StoryEditor
Producenci
09.03.2022 00:00

P&G zmniejsza skalę obecności w Rosji. Nie chce jednak całkowicie odciąć Rosjan od podstawowych produktów

P&G zaprzestaje wszelkich nowych inwestycji kapitałowych w Rosji i wstrzymuje działania medialne, reklamowe i promocyjne. Znacząco ogranicza też portfolio produktów, aby skoncentrować się na podstawowych artykułach związanych ze zdrowiem i higieną – poinformował Jon Moeller, prezes i dyrektor generalny P&G w liście do pracowników.
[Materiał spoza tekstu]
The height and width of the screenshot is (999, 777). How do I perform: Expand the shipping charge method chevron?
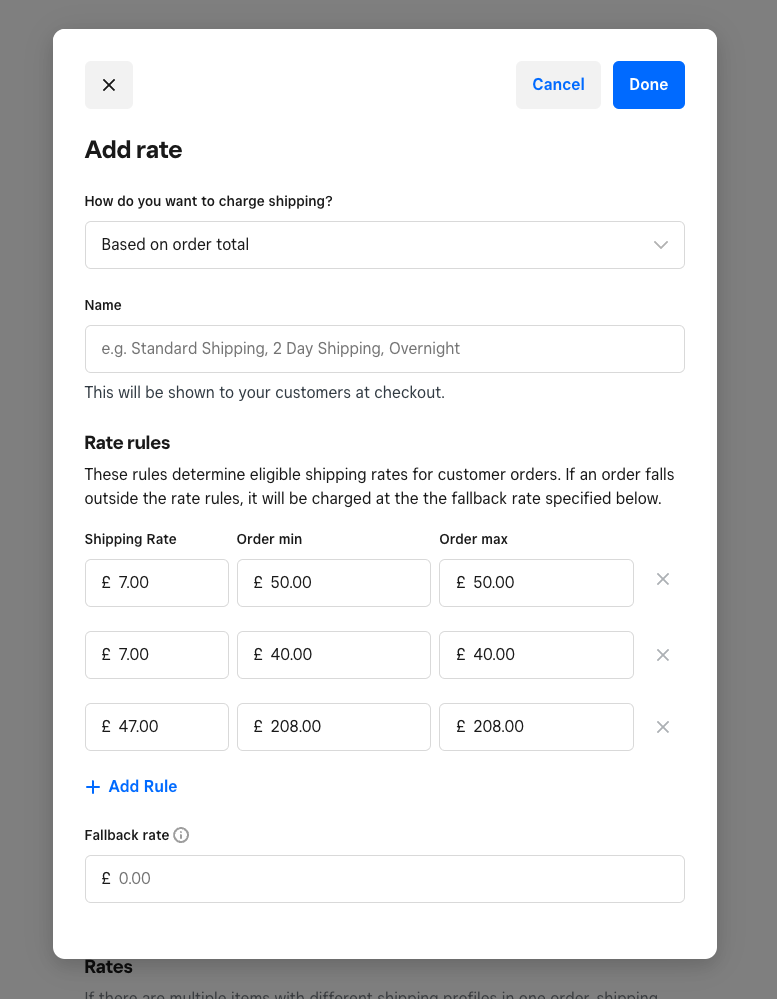(x=660, y=245)
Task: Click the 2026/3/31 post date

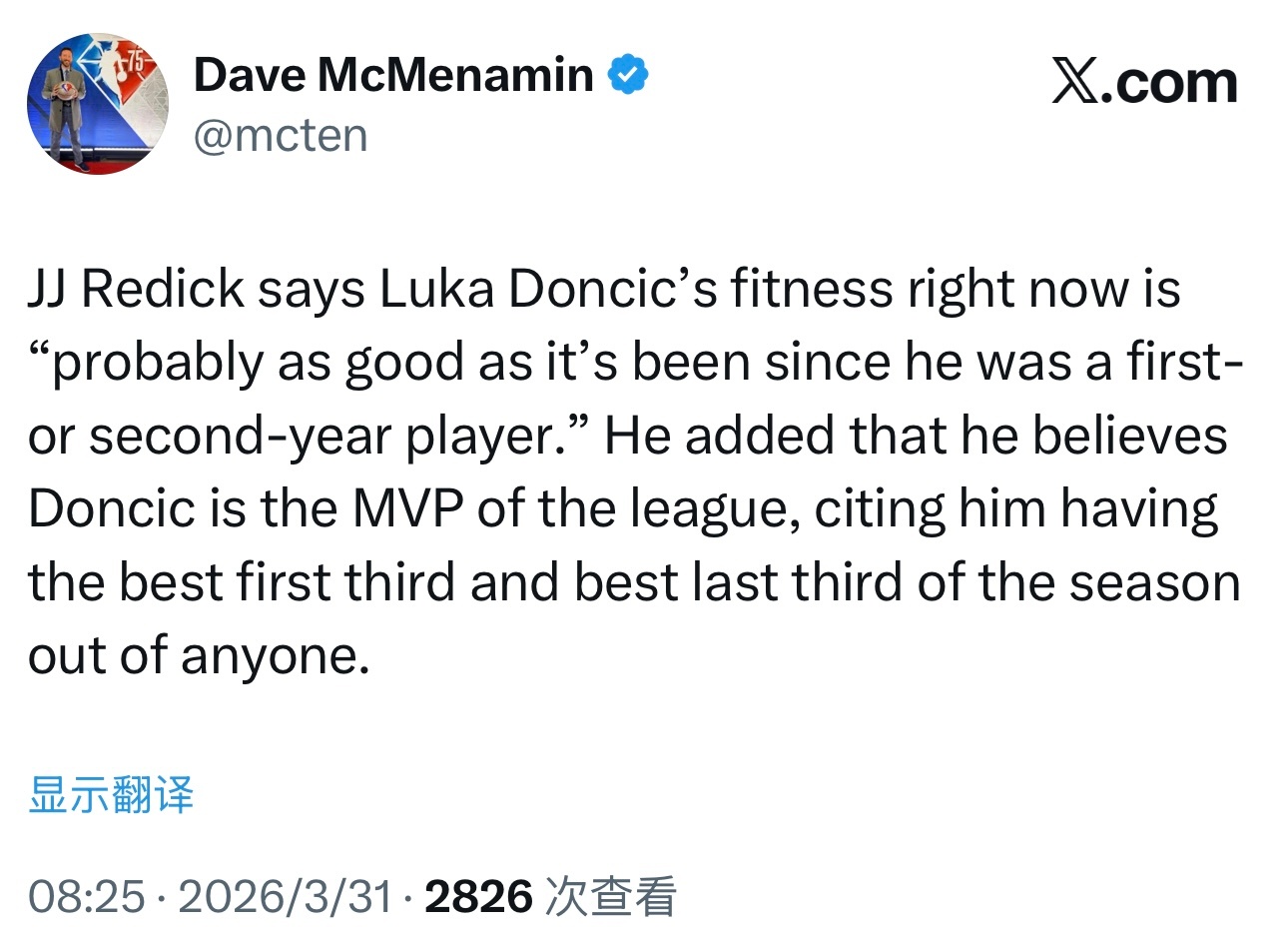Action: click(x=286, y=896)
Jon Moeller, prezes i dyrektor generalny P&G w liście do pracowników zapowiedział, że firma nadal będzie wspierać rosyjskich pracowników i naród rosyjski „w obliczu wyzwań i niepewności co do ich  przyszłości”. Jednak równocześnie przyznał, że sytuacja wymaga natychmiastowych zmian ze strony firmy.

–  Zaprzestaliśmy wszelkich nowych inwestycji kapitałowych w Rosji i wstrzymujemy wszelkie działania medialne, reklamowe i promocyjne. Znacząco ograniczamy nasze portfolio produktów, aby skoncentrować się na podstawowych artykułach związanych ze zdrowiem i higieną, których potrzebuje wiele rosyjskich rodzin – napisał Jon Moeller.

P&G ma biura w Moskwie i dwie fabryki w innych miastach Rosji. W Petersburgu i Nowomoskowsku produkuje m.in. maszynki do golenia Gillette, detergenty do prania Tide oraz pieluchy Pampers.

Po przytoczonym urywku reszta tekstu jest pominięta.